When it comes to personal cleanliness at work, how do you approach a colleague about their body odor?

As an employer, you may find yourself in a variety of embarrassing circumstances, but few are more awkward than approaching an employee who has body odor. While an employee’s body odor could be related to personal hygiene difficulties, it’s crucial not to assume this. Other things could be causing or contributing to the problem.

You clearly don’t want to insult or shame the person, but body odor can make the office environment unpleasant. If your colleague works in a customer-facing position, it may reflect poorly on your company.

You may be tempted to put off dealing with the situation as long as possible, but it’s critical that you do so as soon as possible for the sake of the entire team.

The following are the most crucial things to remember:

  • Be sensitive in your approach to the situation.

  • Ensure that the matter is kept private between you and your employee.

  • Body odor isn’t always caused by a lack of personal cleanliness.

What are the benefits of addressing body odor in the workplace?

Employees with body odor are more likely to make the working atmosphere unpleasant for the rest of the team, which can lead to a decrease in motivation and productivity.

Symptoms of something else

Body odor could be a sign of a medical condition, a disability, or personal issues, all of which the employer should be aware of and address.

Taking care of personal hygiene at work

A firm is unlikely to have a specific personal hygiene policy that pertains to body odor. However, you might want to incorporate written personal appearance requirements into your contract or into a dress code policy.

You can then use these to penalize an employee who is not meeting the anticipated standards in terms of how they present themselves.

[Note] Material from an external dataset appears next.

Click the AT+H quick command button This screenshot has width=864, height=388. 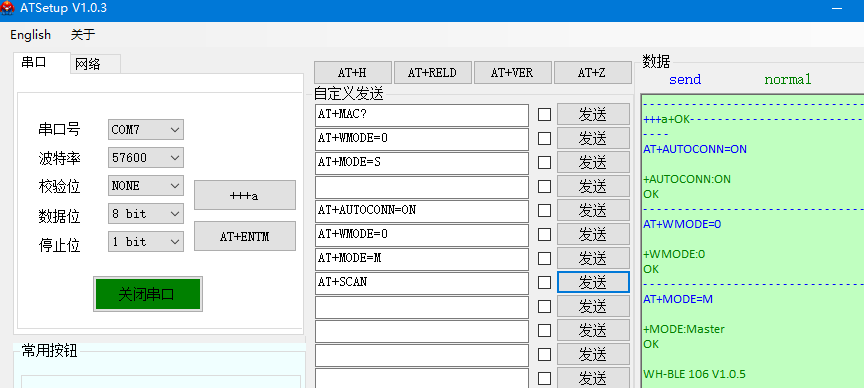(x=353, y=73)
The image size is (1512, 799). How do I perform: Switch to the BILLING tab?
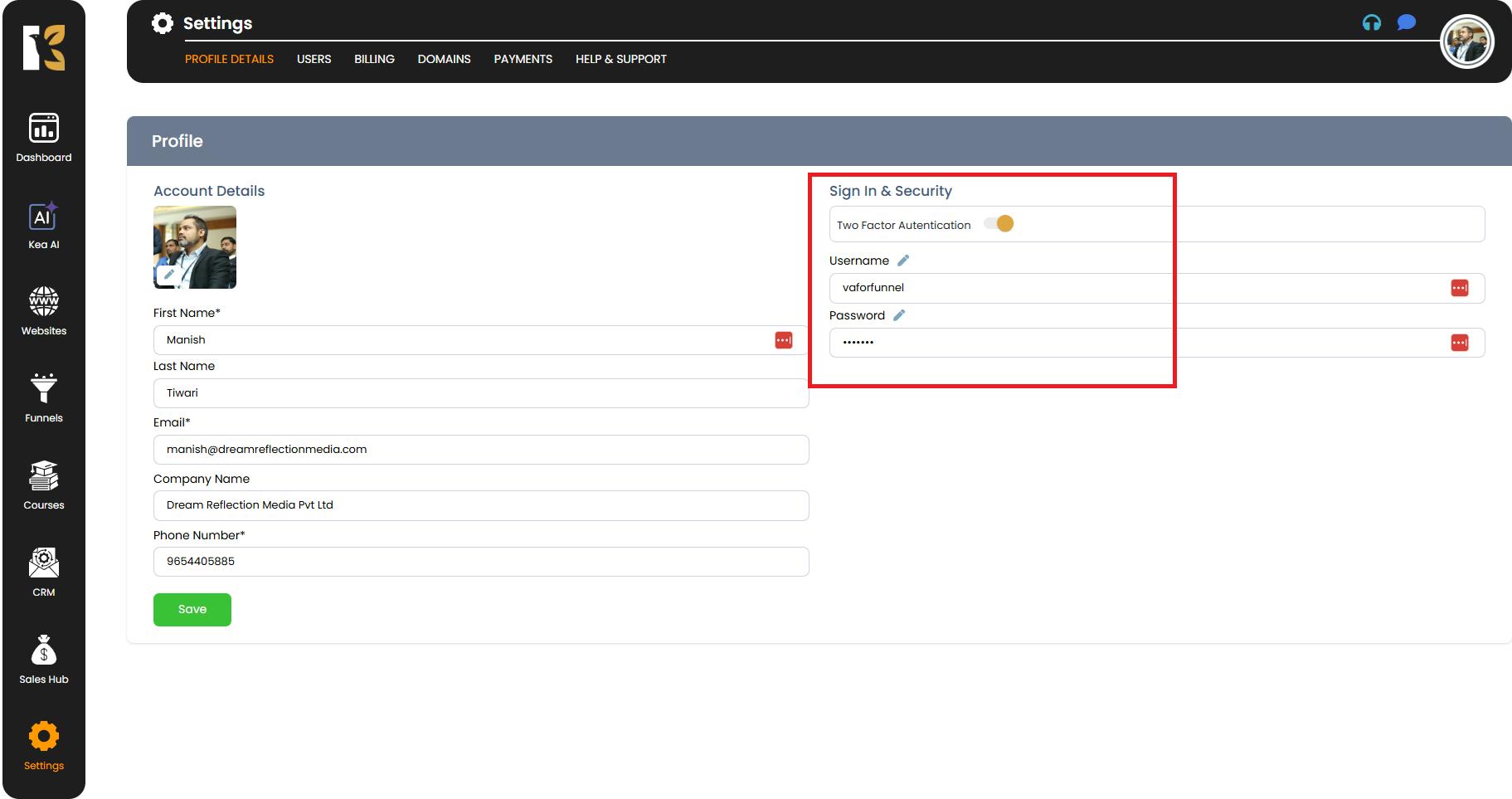[374, 59]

Food firms will, of course, have food safety measures in place, which will include personal hygiene standards.

Body odor can be caused by a variety of factors, so it’s critical not to jump to conclusions.

The following are examples of possible causes:

  • At home, there are no personal washing facilities.

  • absence of clothing washing and drying facilities

  • Sweating can be caused by your commute to work, your work environment, and your work tasks.

  • Despite all efforts to maintain hygiene, health issues might create body odor.

  • Lack of attention to personal appearance may be linked to poor mental health.